Alles war von den Frauen vorbedacht. Sein Vater schwieg wie immer, hielt die vorgesehene Lösung aber natürlich für richtig. Gerede der Leute im Dorf konnte er überhaupt nicht gebrauchen. Schließlich war er der Stellvertreter des Bürgermeisters. Es war also wie stets, und Klaus verfiel sofort wieder in seine gewohnte Teddybärrolle. Natürlich würde er zu seinem Kind stehen, natürlich hatten die Frauen recht, natürlich würde er sich in die ganze Geschichte fügen. Christiane war schließlich schon am Beginn des vierten Monats. Kurz und ein wenig schmerzend blitze durch seinen Kopf der Gedanke: „Und Gudrun? Was wird mit ihr?“ Doch schon war seine Bequemlichkeit, sich steuern zu lassen, wieder stärker. „Die ist so hübsch, die wird schon einen anderen finden.“ Damit war Lahnstein für ihn erledigt. Zumindest dachte er das.

Alle Vorbereitungen für eine baldige Hochzeit waren schon so weit vorangetrieben, dass er gar nicht mehr viel tun musste. Das Gespräch mit dem Pfarrer war schon für diesen Nachmittag verabredet. Und morgen früh vor seiner Abreise würde es sich sicherlich einrichten lassen, dass er eben mal schnell die vorbereitete Bestellung des Aufgebotes würde unterschreiben können.
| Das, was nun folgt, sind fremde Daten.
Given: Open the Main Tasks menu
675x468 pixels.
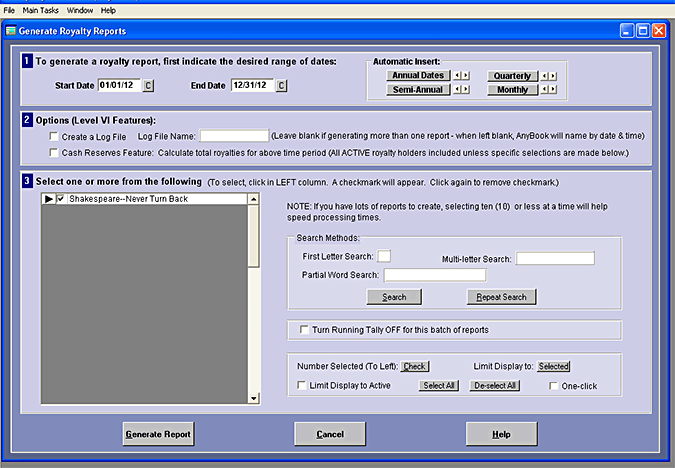Looking at the screenshot, I should pyautogui.click(x=41, y=9).
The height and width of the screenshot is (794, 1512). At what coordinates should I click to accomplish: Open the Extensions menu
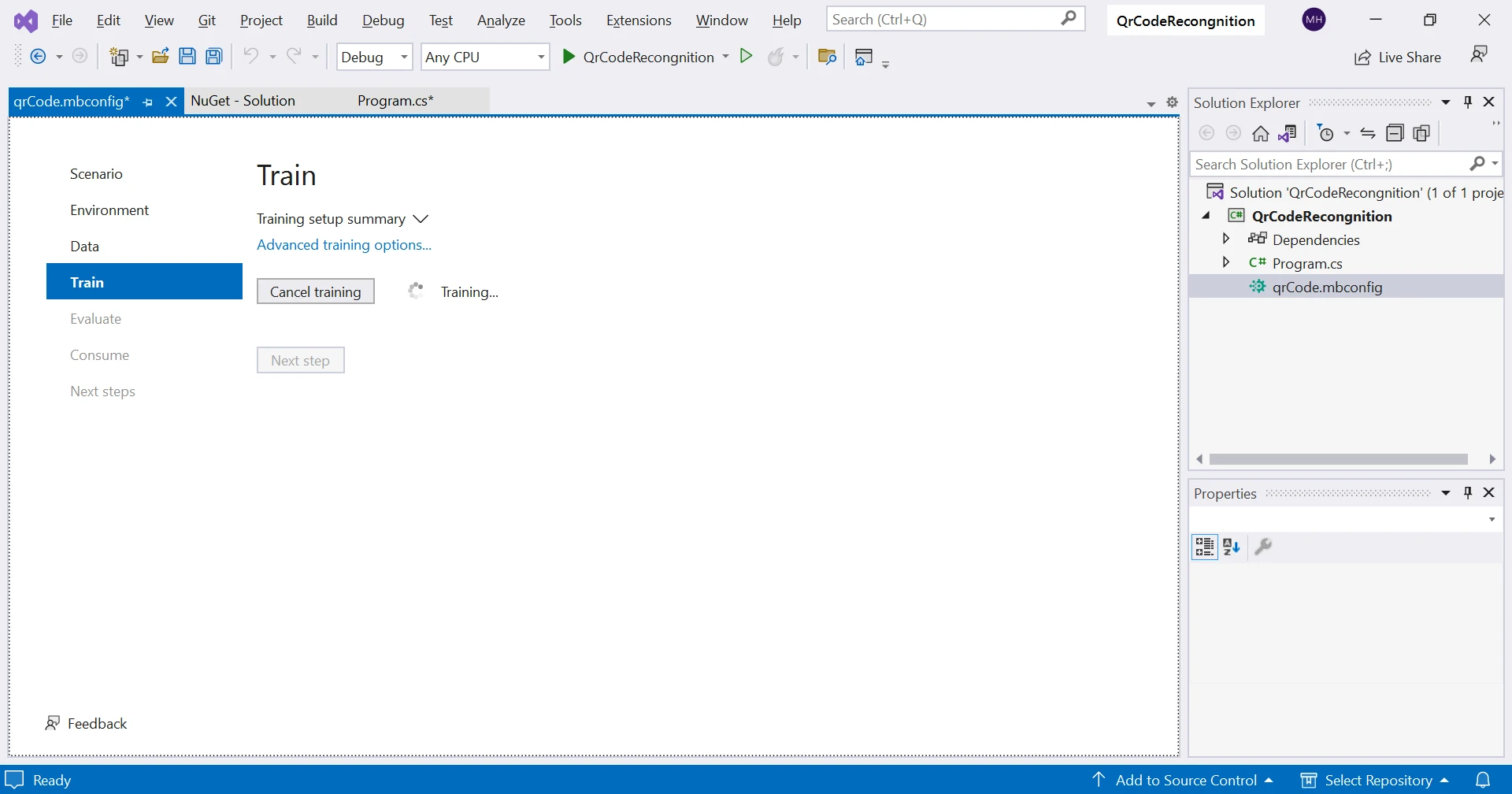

Eine Woche nach Ostern wären Christiane und er dann verheiratet und alles einigermaßen im Sinne örtlicher Sitten geregelt. Mit dieser Zuversicht fuhr er, nachdem alles plangerecht erledigt worden war, schließlich am Montag früh nach Oldenburg.
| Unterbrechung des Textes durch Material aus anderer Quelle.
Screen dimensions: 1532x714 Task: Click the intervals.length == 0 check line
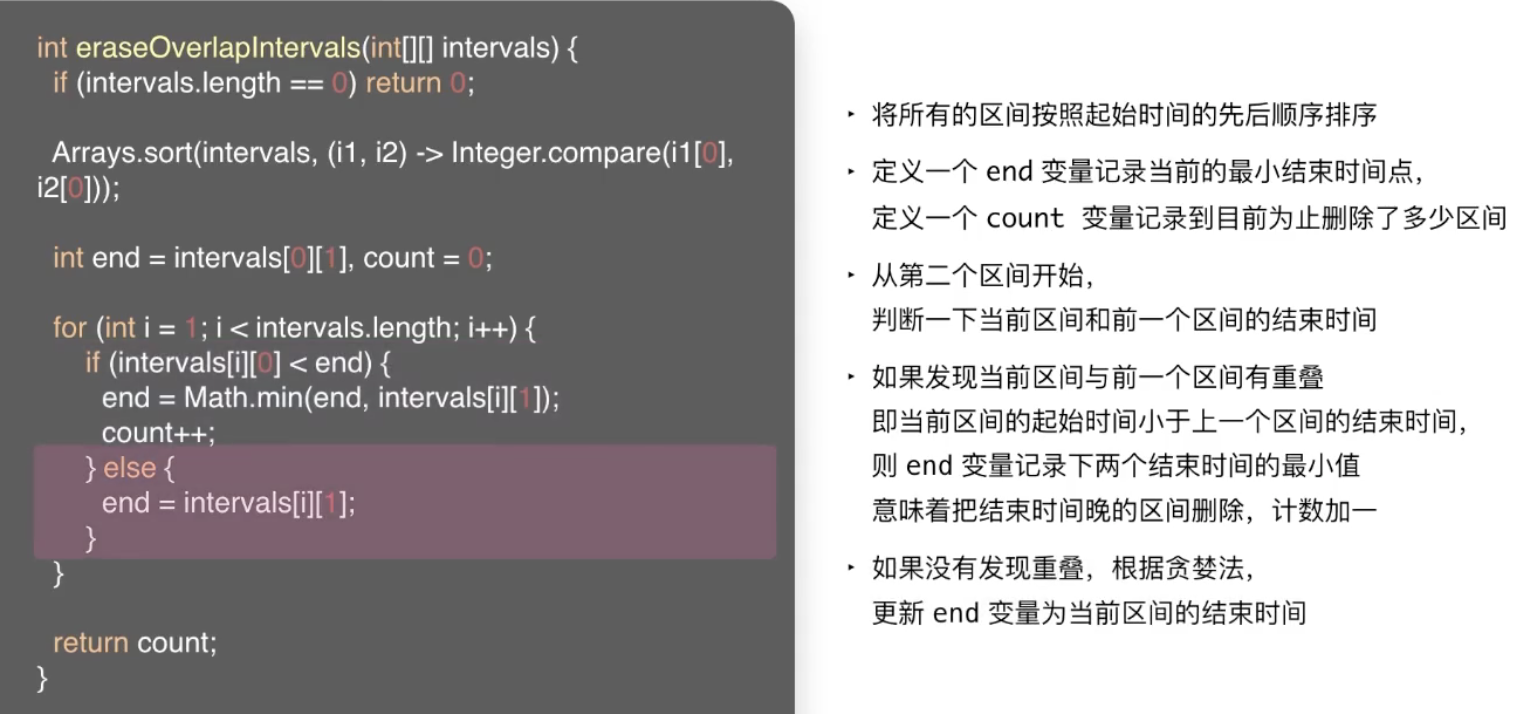coord(263,83)
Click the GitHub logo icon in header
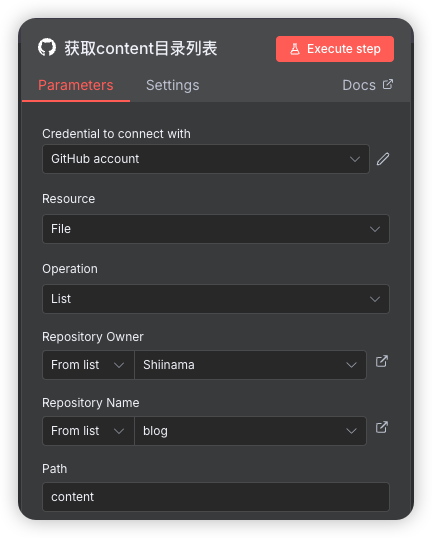Viewport: 432px width, 538px height. point(47,48)
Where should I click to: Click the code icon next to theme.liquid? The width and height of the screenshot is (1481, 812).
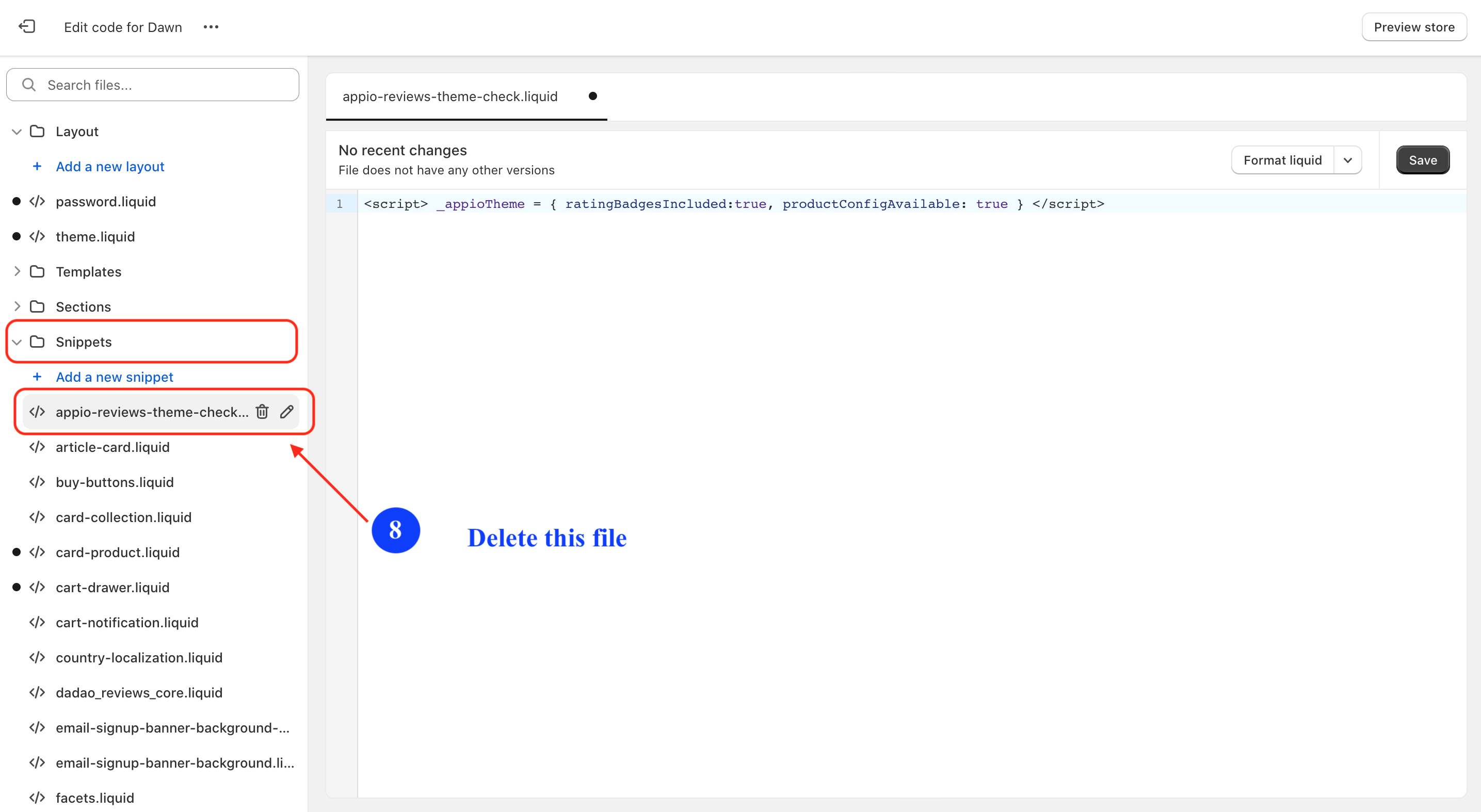tap(37, 236)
Sein Vorgesetzter war ein älterer Unteroffizier, der noch Kriegsteilnehmer gewesen war und gerne davon erzählte, dass er seine sofortige Einstellung als Berufssoldat der Tatsache verdanke, dass er Ende April 1945 zwölf Rekruten im Kindesalter des allerletzten Aufgebotes am Westwall dadurch gerettet habe, dass er sich mit den Jungs bis zum Kriegsende in einem Waldstück in der Eifel habe verstecken können und ihnen damit das Leben gerettet habe, rein rechtlich aber eigentlich desertiert sei. Dessen rheinische Mundart erinnerte Klaus deutlich an seine Lahnsteiner Zeit. Die Arbeit als solche war typische Schreibstubenarbeit, durch das Tempo der Maßnahmen und Abrechnungen nicht langweilig und dank der netten Kameraden durchaus angenehm.